Heritability, political views and personality

Author

Jason Collins

Published

June 17, 2011

Chris Mooney of The Intersection has posted on another article (with follow-up by Razib at Gene Expression) supporting the well-established finding that political views are heritable. The research found evidence for linkage between political beliefs and genes.

Some of the discussion is interesting. How do genetic influences flow through to political beliefs, particularly when what we consider to be conservative or liberal varies through time? As Razib writes:

The disposition toward conservatism and liberalism does not manifest in absolute tendencies, but attitudes and actions comprehensible only against a reference which allows for one’s own bias to come to the fore. This is why heritabilities of being conservative and liberal can remain the same over time and across cultures, even though conservative and liberal can mean very different things in different contexts.

We are observing the manifestation of personality in varied environments.
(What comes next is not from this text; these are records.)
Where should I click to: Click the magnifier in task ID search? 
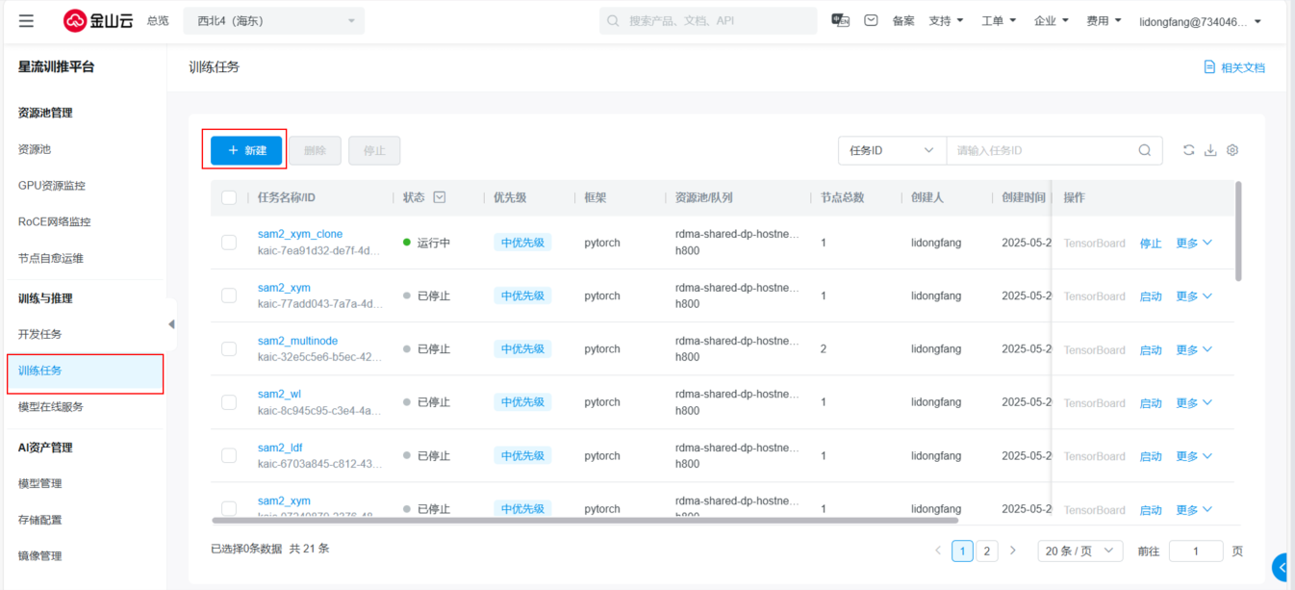tap(1144, 150)
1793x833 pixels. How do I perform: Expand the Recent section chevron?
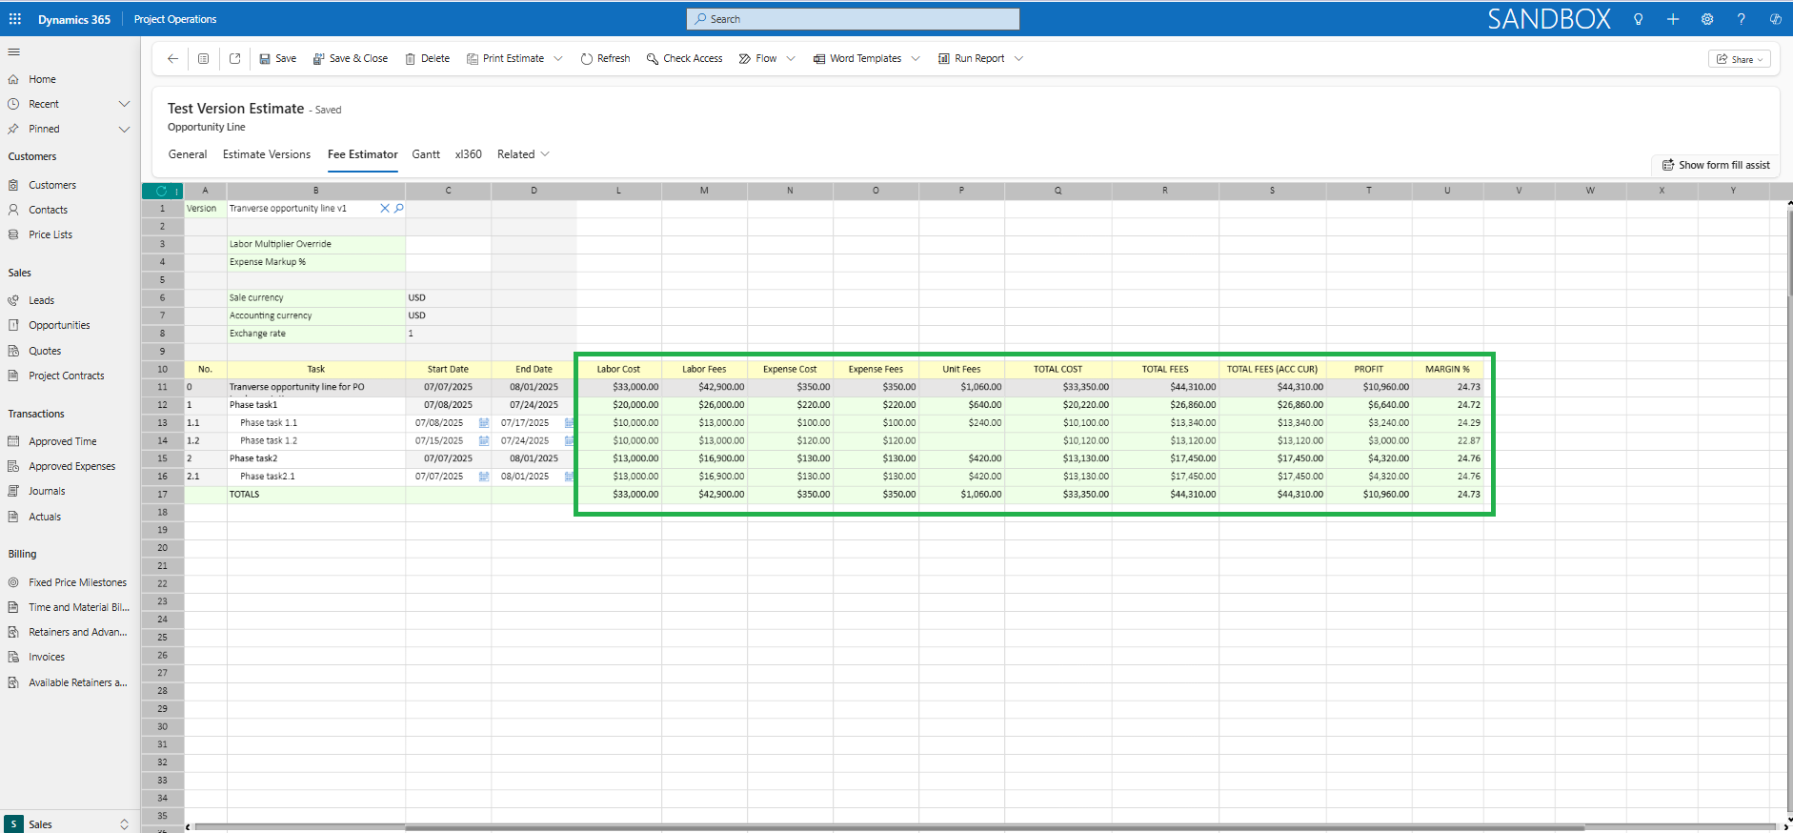(124, 104)
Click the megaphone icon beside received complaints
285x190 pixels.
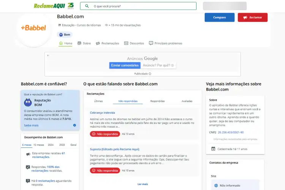coord(28,154)
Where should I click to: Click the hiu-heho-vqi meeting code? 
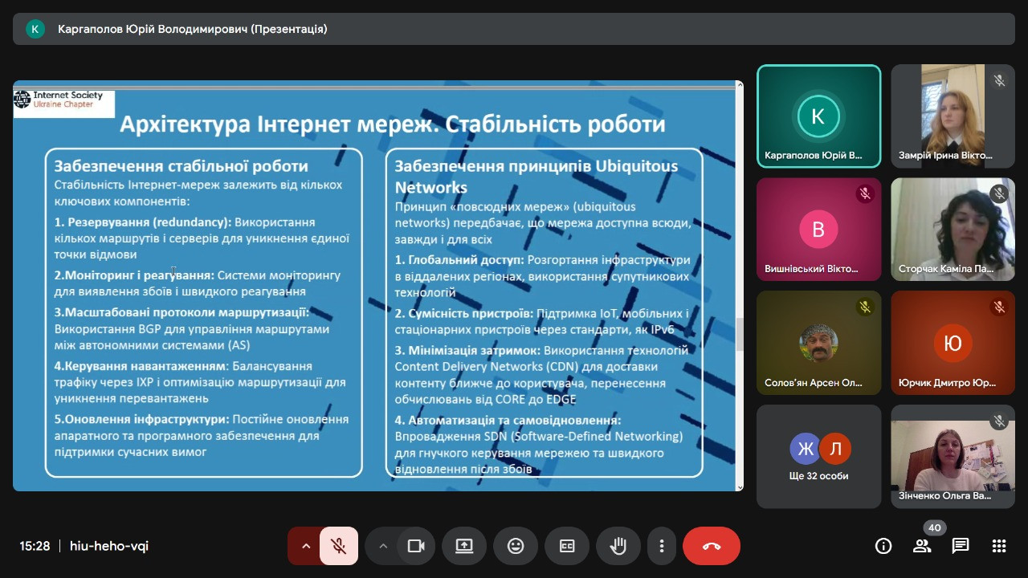(109, 546)
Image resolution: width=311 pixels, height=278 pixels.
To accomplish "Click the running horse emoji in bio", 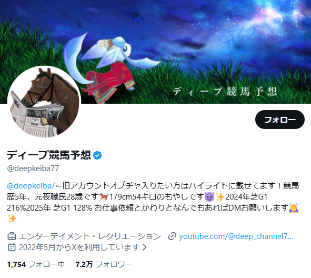I will pos(104,197).
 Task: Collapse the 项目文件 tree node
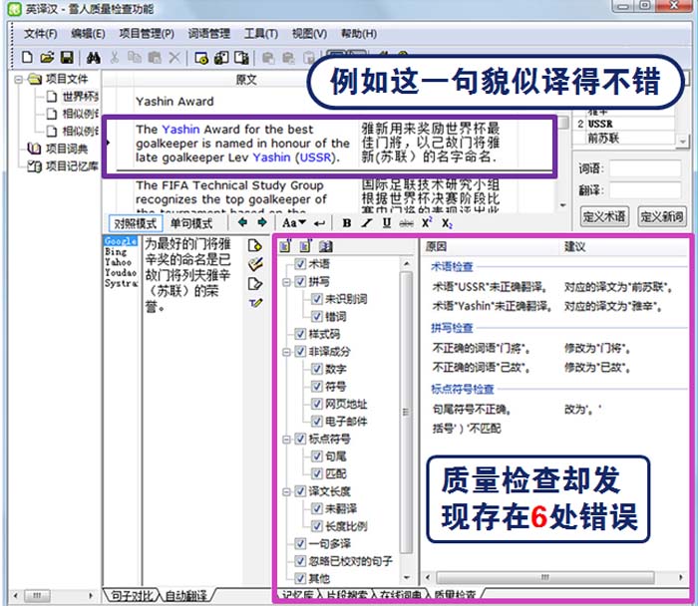click(19, 79)
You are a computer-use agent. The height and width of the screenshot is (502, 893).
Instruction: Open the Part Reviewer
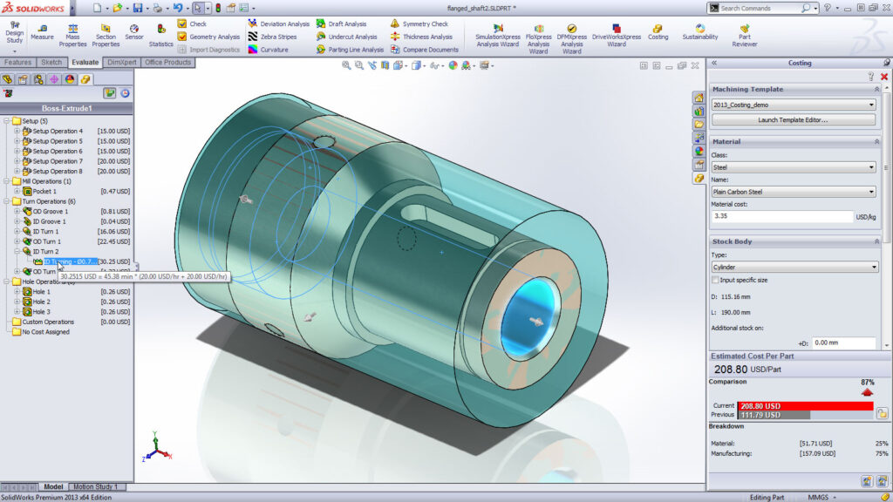pos(743,35)
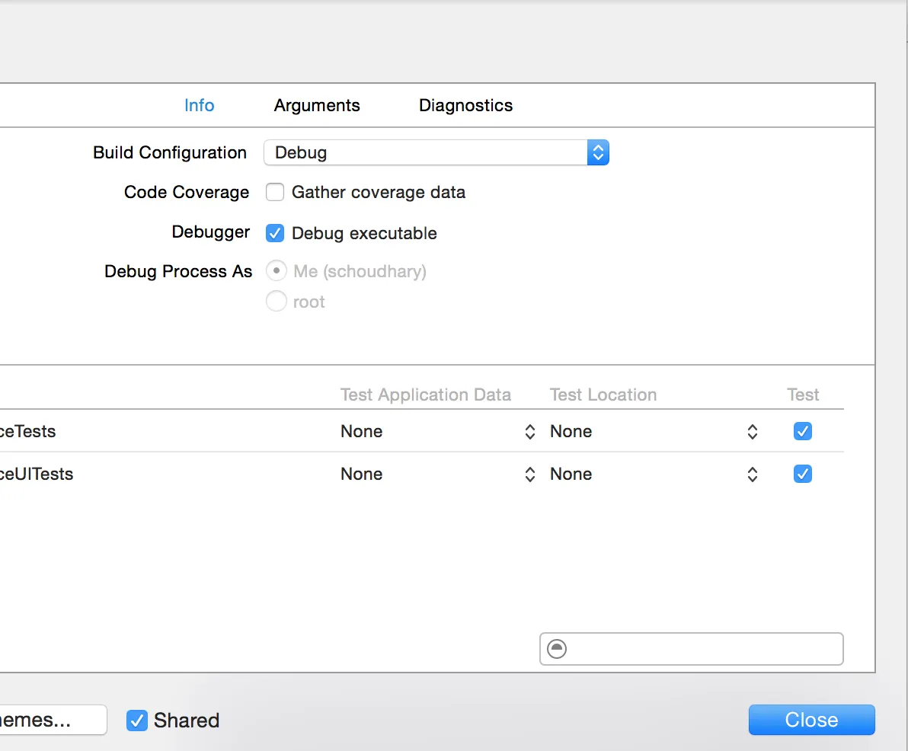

It is not support for civil unions that will be found to have a consistent genetic basis, but rather the openness or agreeableness that might lead you to support or oppose it in certain environments.

It is for that reason that only yesterday I was writing how I should re-frame my discussion of the heritability of political attitudes in terms of intelligence and the big-five personality traits. Those personality traits line up fairly consistently with the conservative-liberal divide. However, across different times and places, the link between personality and specific issues is much looser. There will a pile of studies over the next few years finding heritability of a host of traits and beliefs, together with possible genetic associations. While each might seem unique, many of them will be manifestations of the same personality traits.